Hangyeol tertawa, seperkian detik tadi ia tahu Sehun tengah mengutuknya. “Merusak pagimu yang sempurna ya? Dengan bunga dan telpon dari pacarmu?”

“Tidak— tapi kalau hyung merasa seperti itu tidak apa-apa.”

“Aku tidak mengerti kenapa adikku bisa menyukaimu tapi sudahlah, aku mau beli mawar putih untuk model lukisanku.” Hangyeol segera mengitari rak-rak yang terisi banyak pot sementara Sehun yang hampir tidak tahu apapun tentang bunga selain biji bunga Matahari bisa dibuat menjadi kuwaci memilih izin masuk tokonya mencari ibunya.

Setelah menentukan bunga pilihannya, Hangyeol meminta seikat bunga itu dirangkai, mata Sehun yang sejak tadi setengah terbuka karena mengantuk segera membelalak lebar saat menyadari tangan ibunya sedang memegang lukisan yang hanya terdiri dari garis lurus dan garis agak miring yang dibuatnya asal saat dipindah paksa ke kelas seni oleh Guru Shin.

“Ke-kenapa lukisanku bisa ada di ibu?”

“Oh— Gurumu baru saja membawanya untuk kita, katanya ruang seni sudah terlalu penuh.” Ibu Oh menjawab dalam senyum untuk pelanggannya yang biasa, Sehun tahu tinggal tunggu Hangyeol pulang sampai ia mendapat cacian soal lukisannya, rasanya ingin mengatakan itu lukisan abstrak tapi mengetahui ada seniman sejati di depannya tentu saja abstrak menurut Sehun adalah ngasal bagi Hangyeol.

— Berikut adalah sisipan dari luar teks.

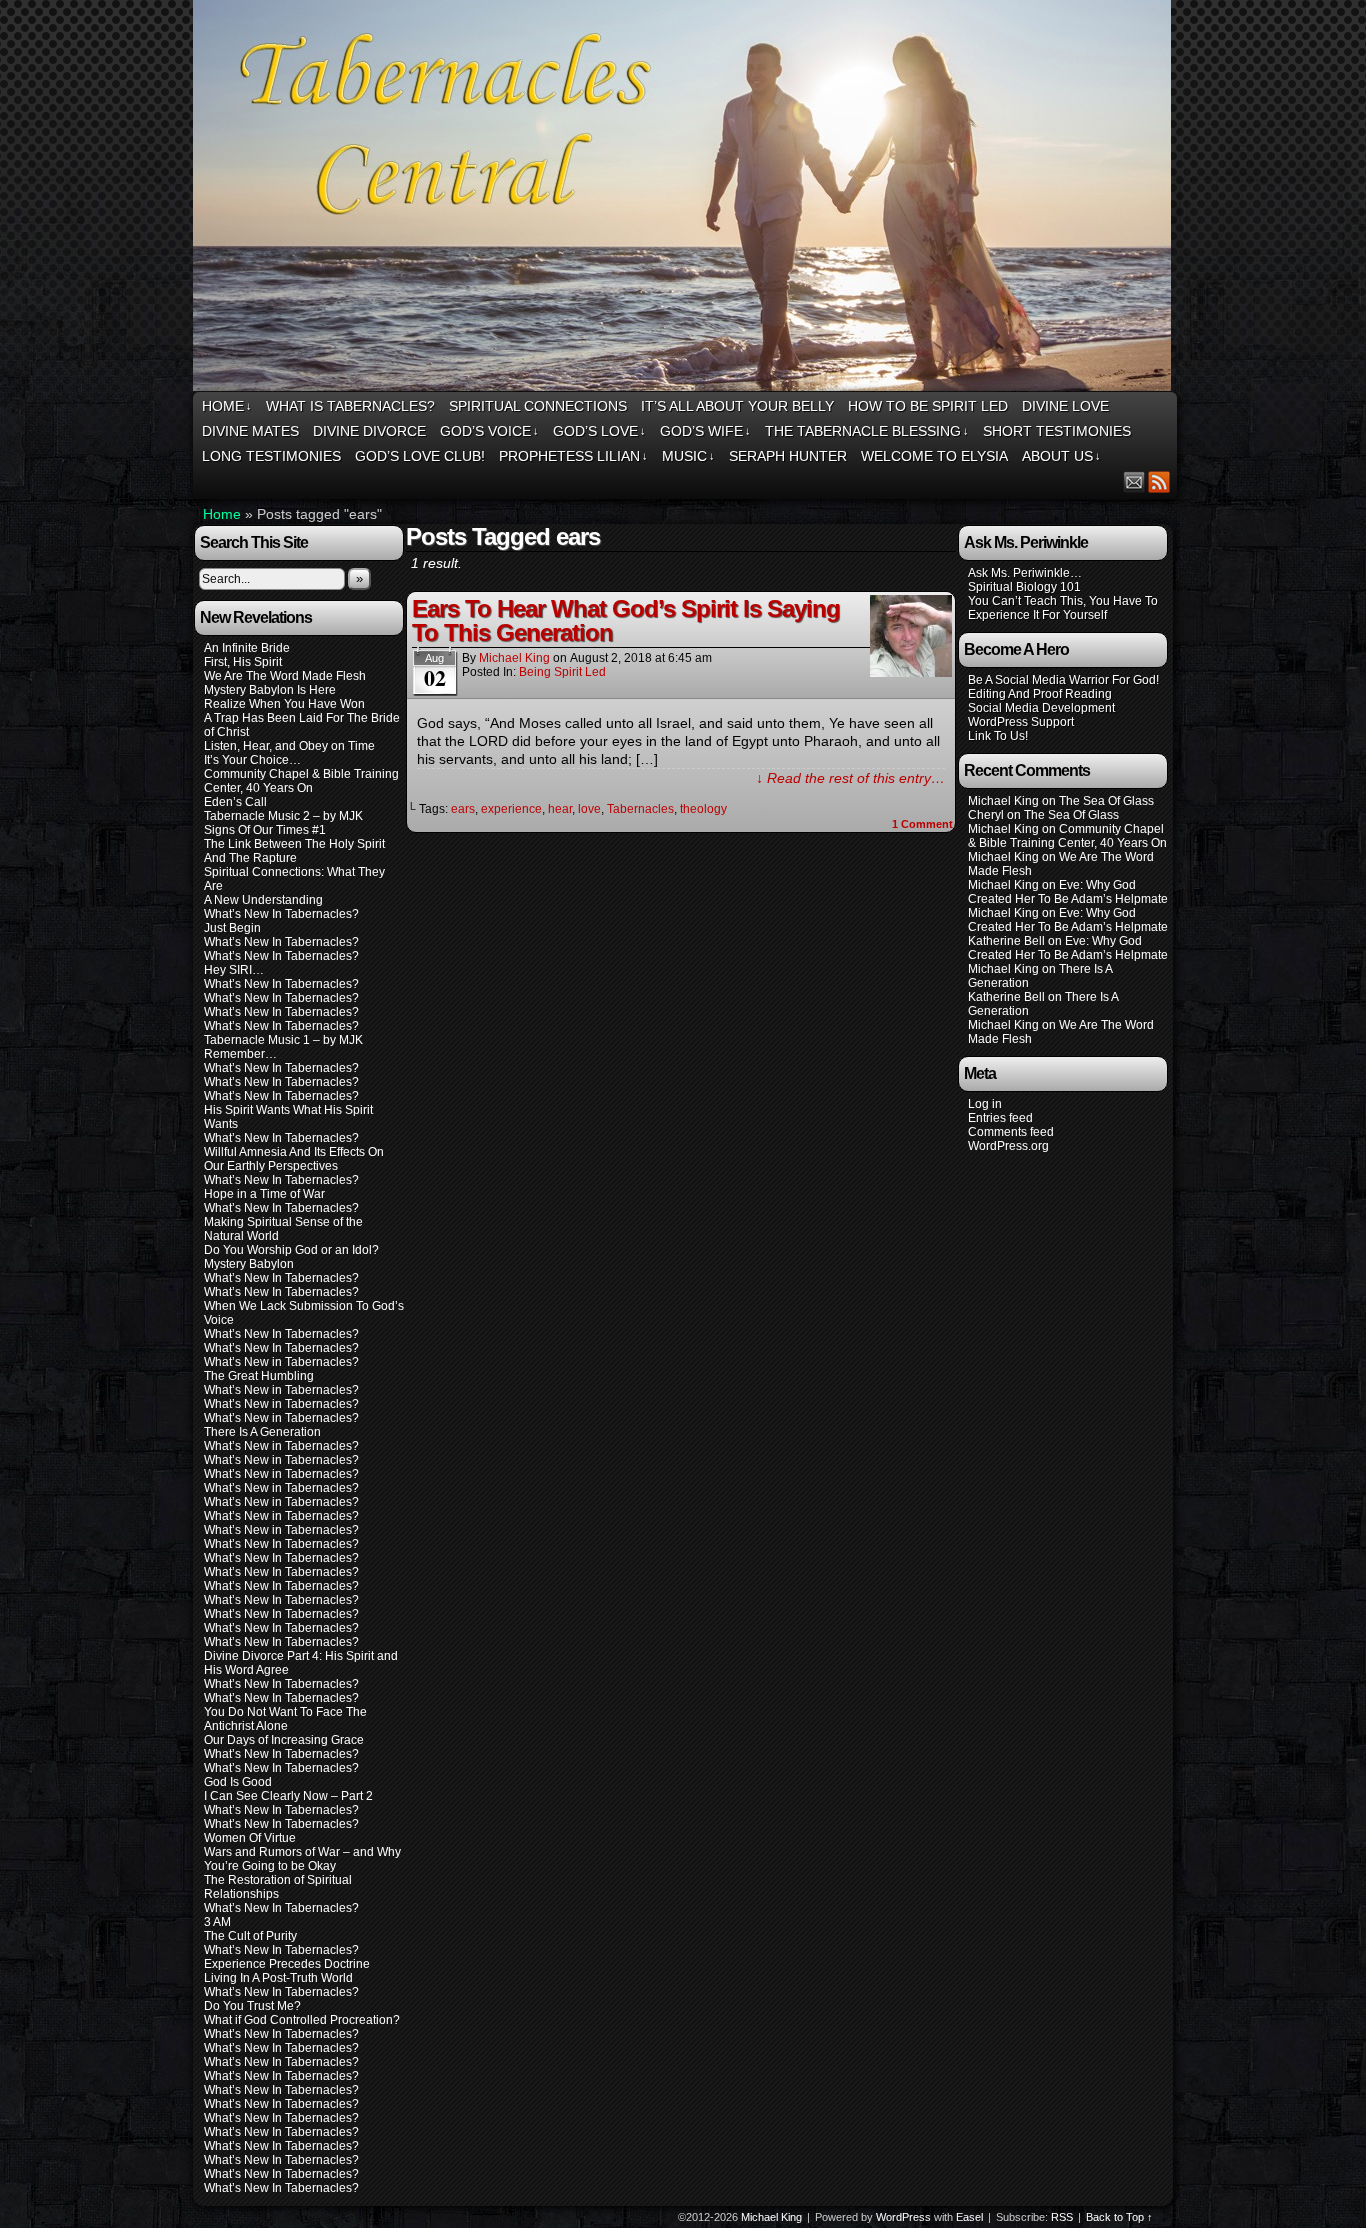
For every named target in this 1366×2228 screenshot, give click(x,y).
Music (688, 456)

Setelah Kim Hangyeol tampak puas sekali dengan rangkaian mawar putihnya ia menatap Sehun, kali ini tersenyum, senyum yang mirip Nana.

“Aku masih tidak mengerti kenapa Nana menyukaimu, tapi aku juga tidak mencoba untuk mengerti sih hahaha. Yah tapi, aku titip ini, punya Kai, tadi aku ke apartemennya tapi dia sedang pergi.”

“Oh baiklah—“ Dengan agak ragu Sehun menerima kantong plastik besar yang berisi gulungan kertas yang benar-benar besar karena Kai memang suka menggambar. “Tapi kenapa tidak ditinggal di depan pintu saja? Atau dititip—“

“Aku ingin kau melihatnya. Nah baiklah, sampai jumpa, semoga libur musim panasmu menyenangkan.” Hangyeol sudah berjalan pergi, senyum ala Nana nya sudah menghilang dan ia segera menjadi Hangyeol biasa yang tak bisa ditebak.

Ibu Oh yang sudah ingin mengkritik betapa memalukannya lukisan anaknya itu segera terdiam ketika Sehun di depannya hanya mematung menatap kertas yang dipegangnya.

Kai memang suka menggambar. Sehun tahu itu, gambarnya tidak terlalu bagus tapi ia memang suka menggambar. Seluruh buku pelajarannya diberi ilustrasi yang hanya Kim Jongin saja yang mengerti sisi artistiknya. Menurut Sehun sebagai teman yang mengamati perkembangan karya seni Kai, gambarnya yang paling realistis adalah gambar guru Shin yang sedang marah karena seluruh muridnya mendapat nilai di bawah empat, botak yang dibuat Kai sempurna, kedua pipinya yang merah sama persis dengan yang asli, bahkan bulu hidung yang keluar pun tidak terlupakan oleh Kai.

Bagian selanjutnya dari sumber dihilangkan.